*** Opening Data excerpts ***

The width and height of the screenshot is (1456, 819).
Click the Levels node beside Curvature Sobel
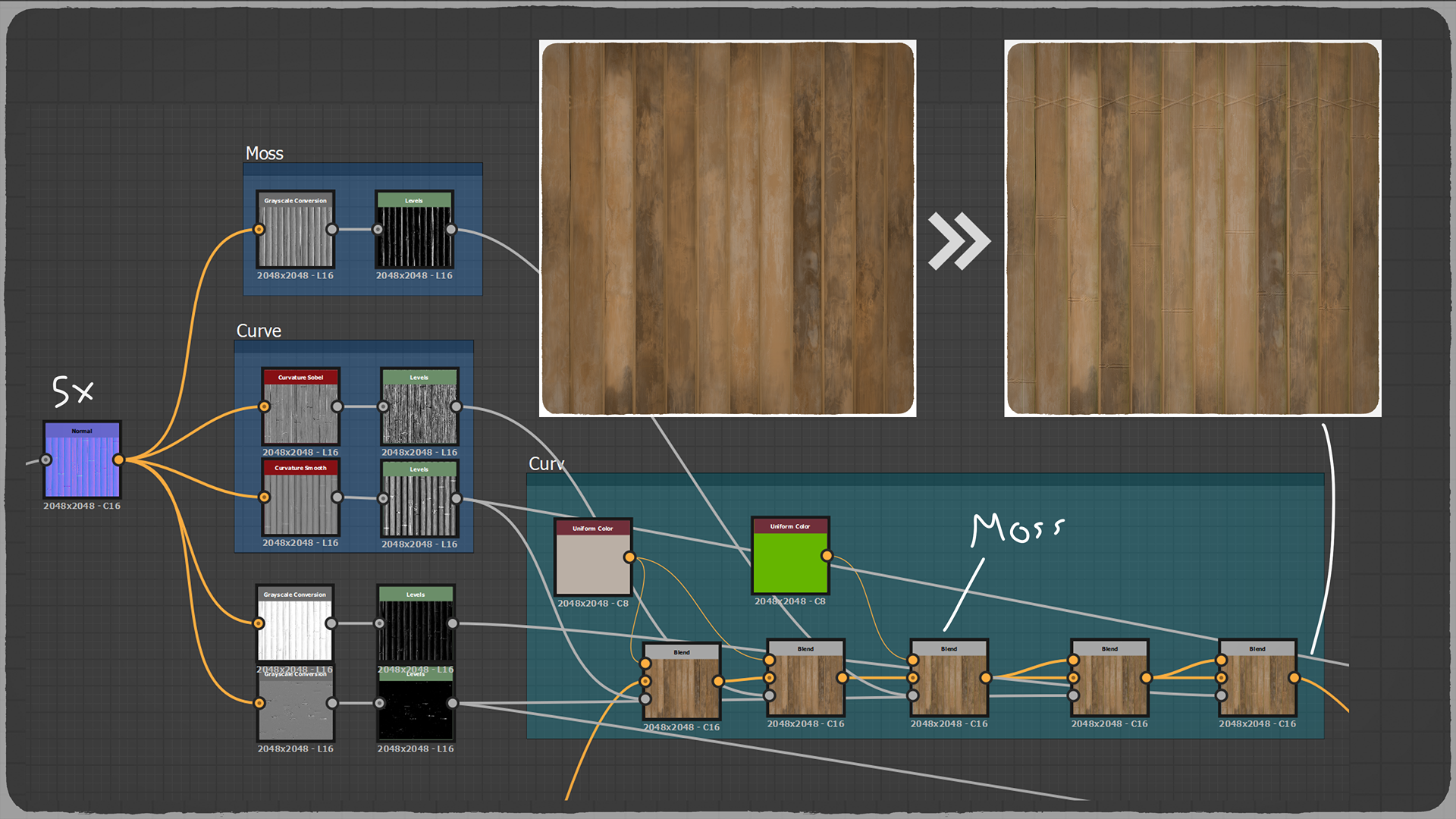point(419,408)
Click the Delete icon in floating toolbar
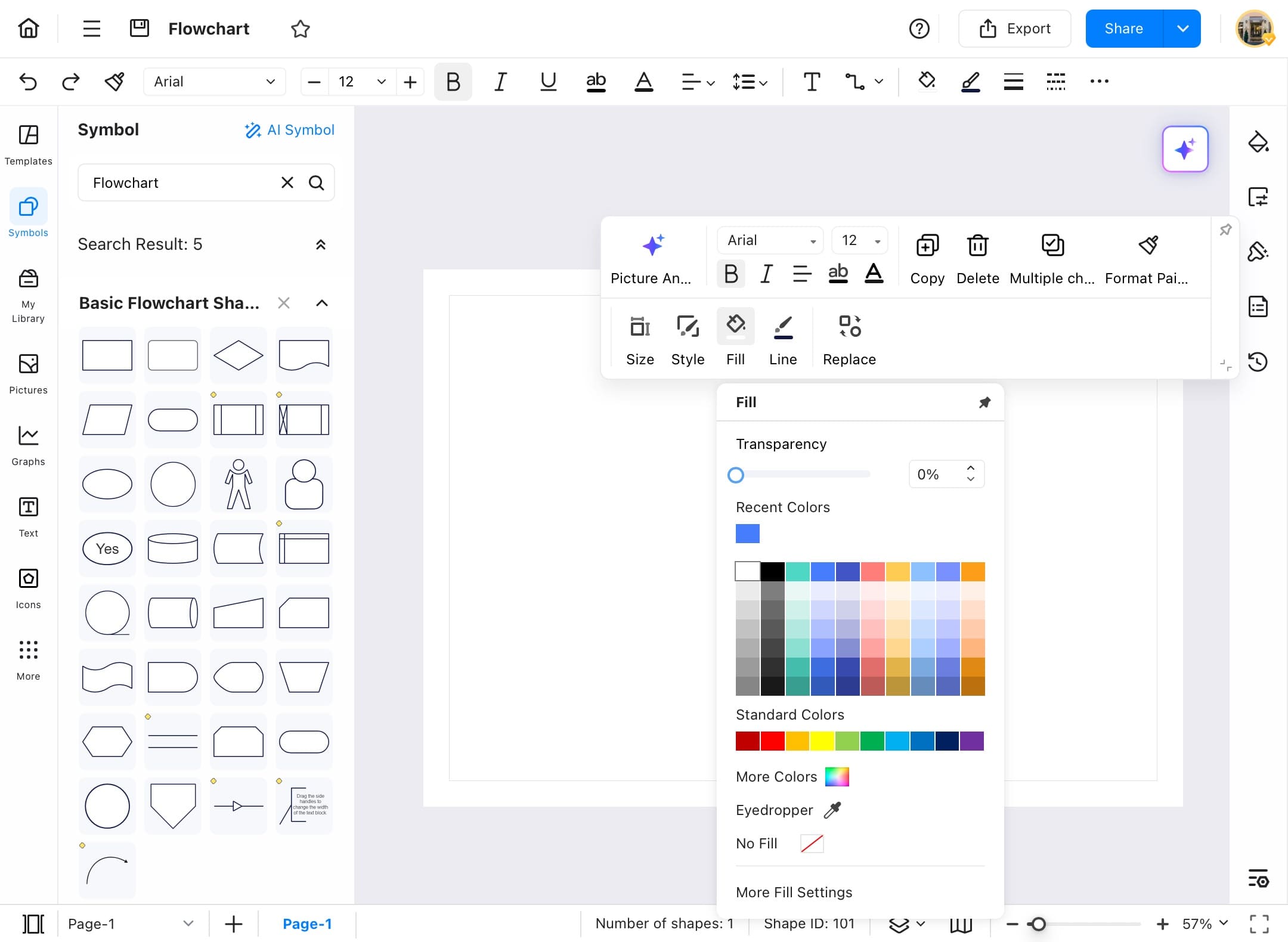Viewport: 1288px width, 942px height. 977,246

*** Closing Data excerpts ***

» **What is being asked**:
Pictures included in the data should be dropped; everything else must be repeated exactly.

» **Response**:
The width and height of the screenshot is (1456, 819).
Click the Levels node beside Curvature Sobel
point(419,408)
Click the Delete icon in floating toolbar
Viewport: 1288px width, 942px height. 977,246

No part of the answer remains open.